One of our assumptions is that seeing many flagship species together at the same site provides an optimal experience. Experienced nature observers are reported to show greater interest and satisfaction when seeing rare species and a wider variety of species (Lindsey et al., 2007). Collecting multiple observations of many species is a proximate motivation for activities such as bird watching and citizen science, and these activities may increase pro-conservation attitudes (Cosquer et al., 2012; Cooper et al., 2015).

The relationships between species, their observation, and engagement with habitats and landscapes is only beginning to be understood and operationalized for conservation purposes (Folmer et al., 2013). The assumption, based on studies of experienced nature observers and citizen science volunteers, that viewing multiple flagship species will increase support for conservation, has not directly been tested, and is an area for future research.
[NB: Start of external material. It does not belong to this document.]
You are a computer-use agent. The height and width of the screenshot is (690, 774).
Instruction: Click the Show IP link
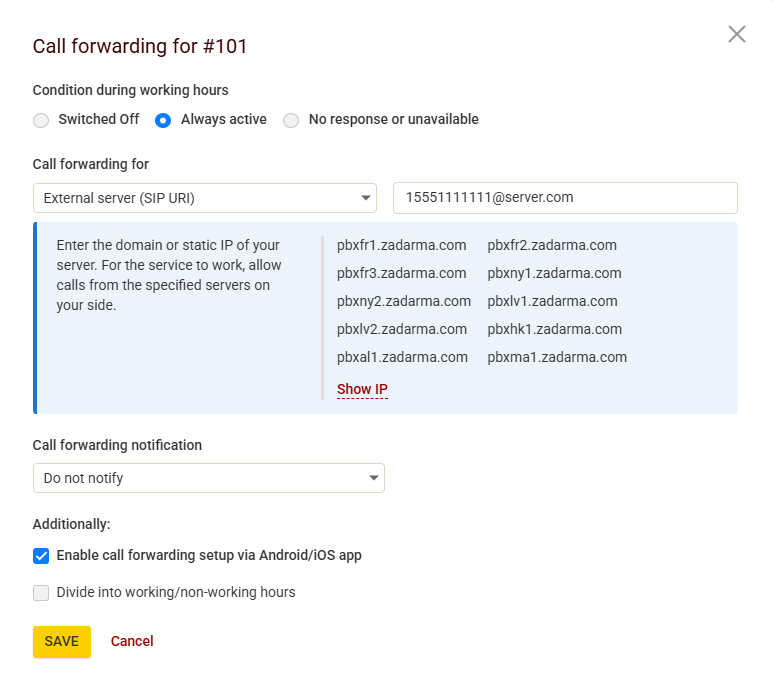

How or why multiple species are presented together (e.g. with ecologically-based narratives, Root-Bernstein and Armesto, 2013) as well as the number and diversity of flagship fleet species, and the conditions of observing them, may all be important variables in determining the social agency of flagships. We propose that mapping areas rich in flagship species can be a step toward helping people to discover and care about habitats in need of broad conservation efforts.

The authors declare no conflicts of interest.